(Given passage)

I learned a new word today: Atychiphobia – a fear of failure, fear of not being good enough.
Hell of a word don’t you think?
This sums up a lot of parenting worries in a neat little package.
In 2004, I was a mess — high strung, nervous, fearful of the future and so full of self-doubt, I can’t imagine how I managed to get through the day. Still, I was very lucky. My girlfriend at the time had been through this before — while this was my first child nearing the air breathing world, it was her second. She managed to keep me calm for the most part.
So I would like to share 10 things I’ve learned about fatherhood in the last 10 years.
1. The baby is not going to break if you touch it –
First time I held an infant in my lap, I didn’t move a muscle for 20 minutes. After a few seconds with my own daughter, I realized I never wanted to put her down. Proper support of an infant is easy guys — it’s your over-thinking that freaks you out and makes you second guess yourself.
2. Beware the unplanned nap, yours and their’s –
Too much sleep (yes, there actually is such a thing) screws up your nice bedtime schedule and can be Hell to set right. With a cranky child, life and activities may as well grind to a halt since it’s a battle for everything. Instead, do your best to plan around their sleep for a few years. The mischief they can get up to if you doze off is more likely to be messy than dangerous. My girls pulled an unforgettable prank on me that terrified me to my core, a gag made possible by a night-shift-dominant career and a Barbie DVD that I could never stay awake through. It’s a story for another day, but I learned then and there that naps are traps for both sides.
3. It’s not their skills it’s their confidence –
Pad them up, attach flotation devices and slowly pull them away — don’t, let them stay comfortable in a protected bubble. Let go of the hands, unbolt the training wheels and let them fall a bit. You survived it, so will they.

(End Given passage)
(Data extract)

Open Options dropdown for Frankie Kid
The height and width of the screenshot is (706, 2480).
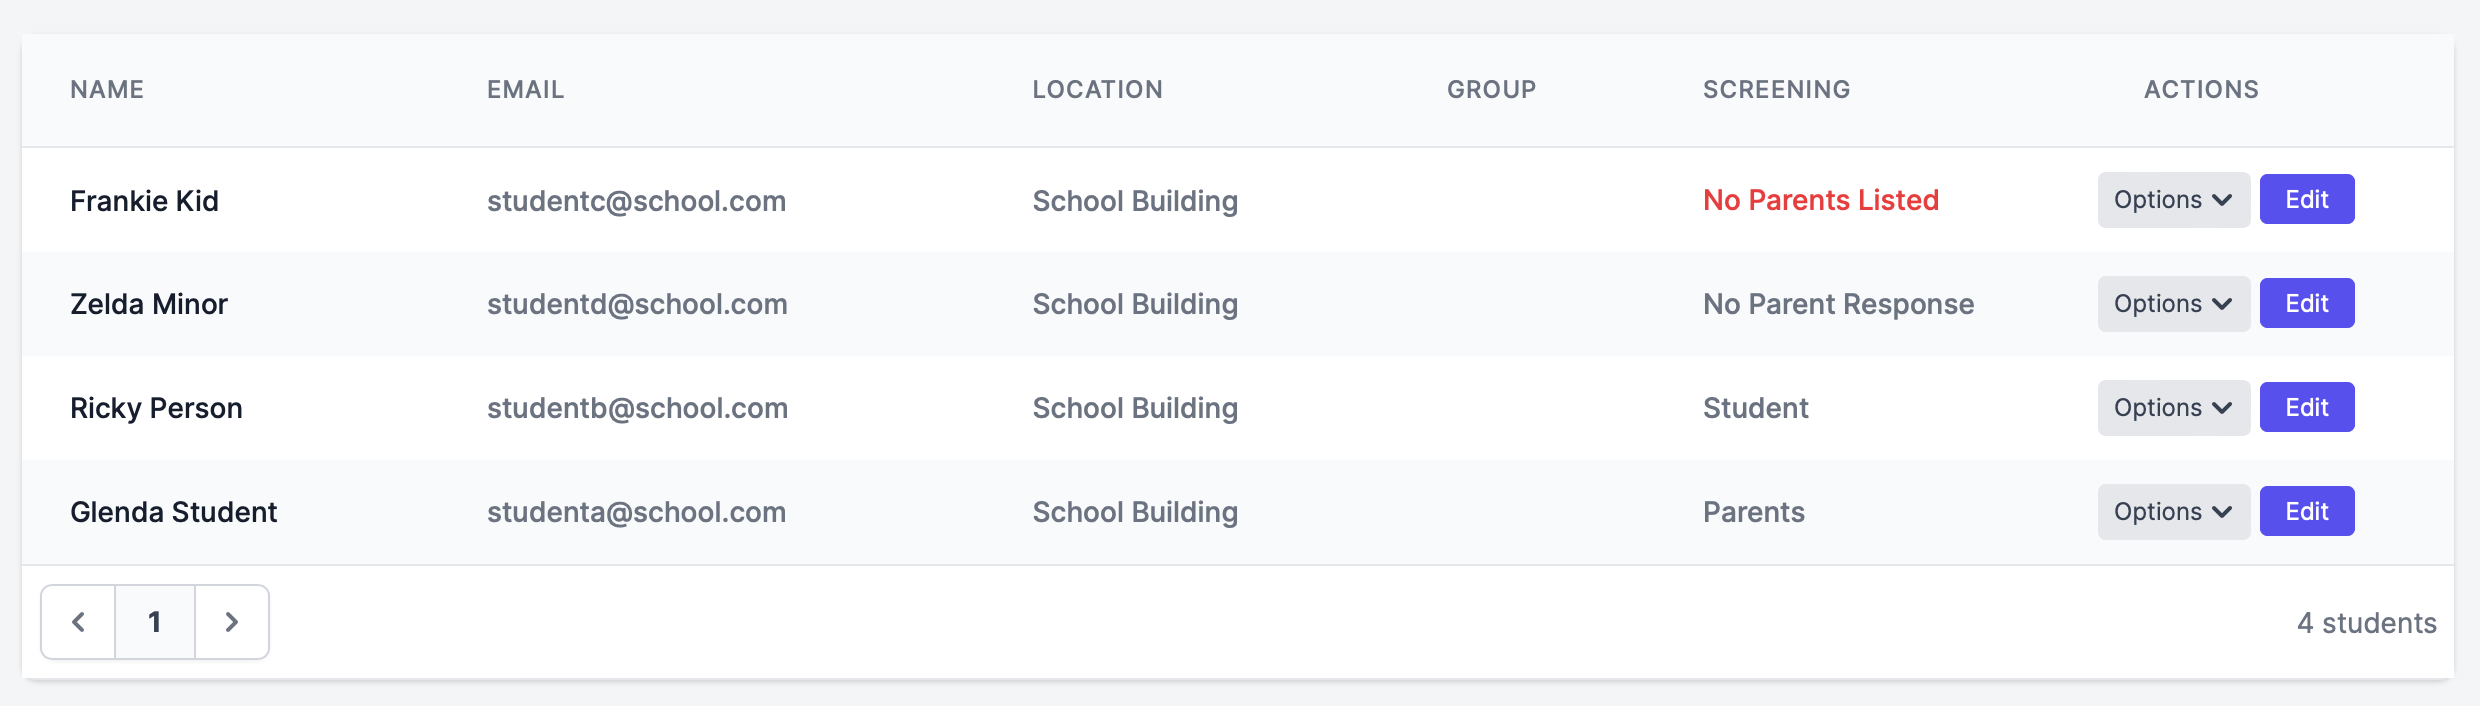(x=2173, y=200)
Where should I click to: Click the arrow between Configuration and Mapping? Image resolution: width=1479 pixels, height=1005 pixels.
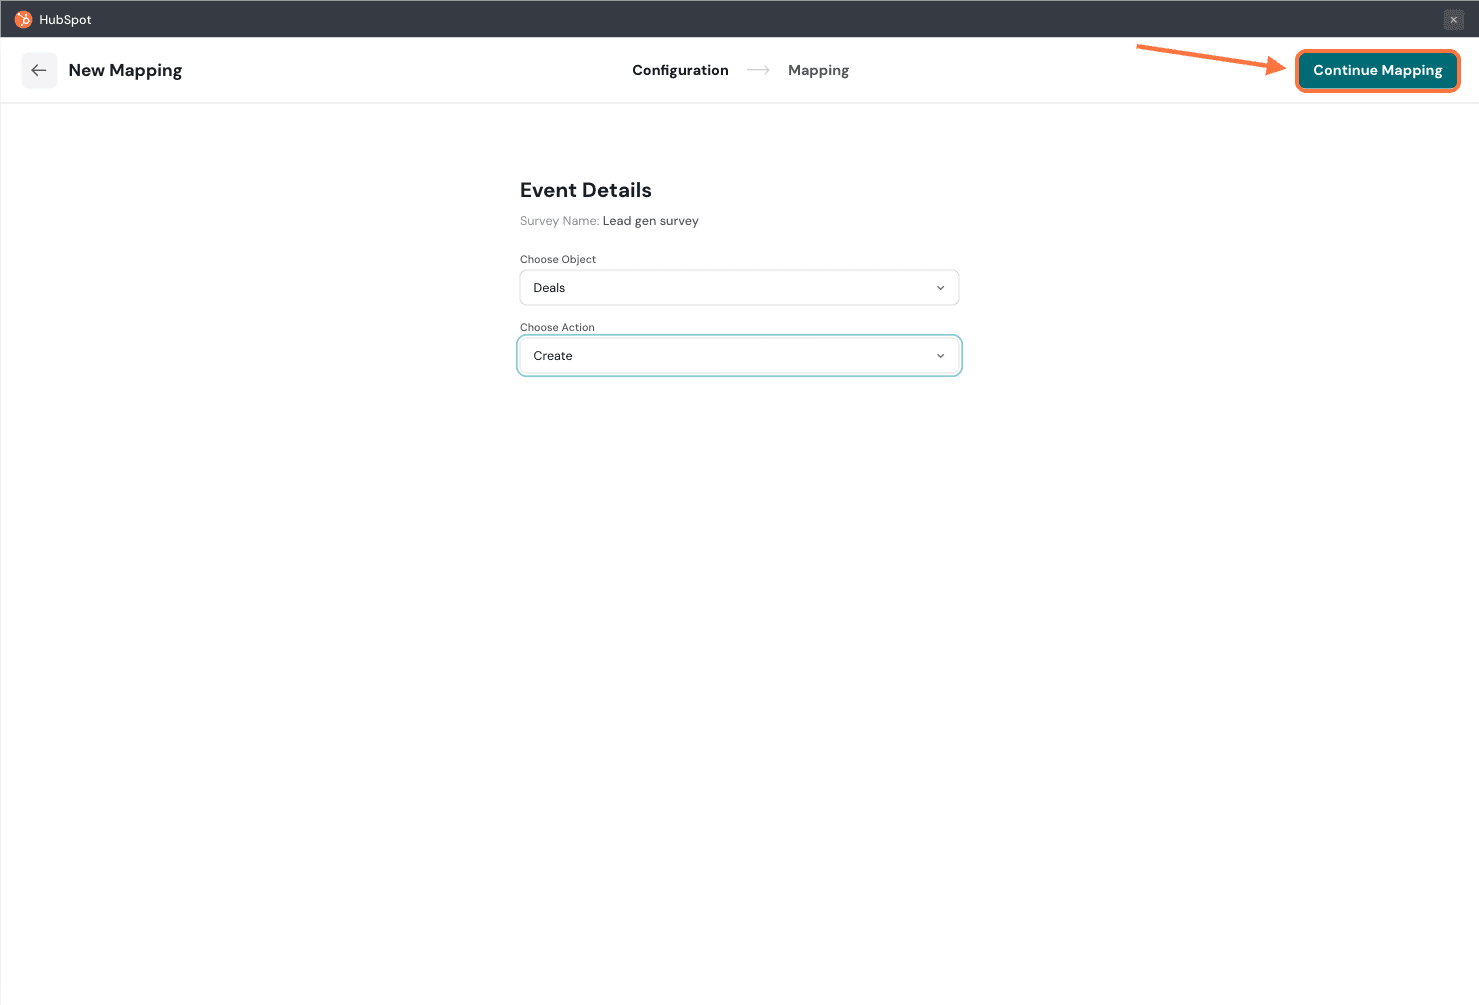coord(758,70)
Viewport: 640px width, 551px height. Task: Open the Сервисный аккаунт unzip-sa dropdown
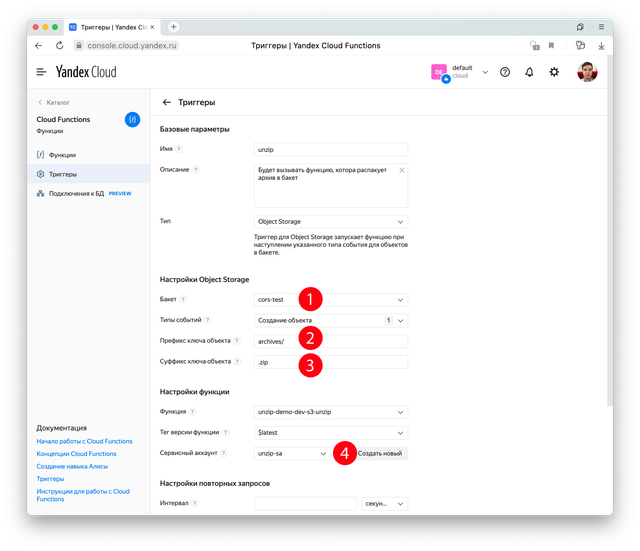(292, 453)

(End Data extract)

Exercise set:
- A) Print everything in the fatherhood post from "I learned a" down to "the most part.", copied exactly.
- B) In the fatherhood post, how long did the writer stay completely still the first time holding an infant?

Results:
- A)
I learned a new word today: Atychiphobia – a fear of failure, fear of not being good enough.
Hell of a word don’t you think?
This sums up a lot of parenting worries in a neat little package.
In 2004, I was a mess — high strung, nervous, fearful of the future and so full of self-doubt, I can’t imagine how I managed to get through the day. Still, I was very lucky. My girlfriend at the time had been through this before — while this was my first child nearing the air breathing world, it was her second. She managed to keep me calm for the most part.

- B) 20 minutes.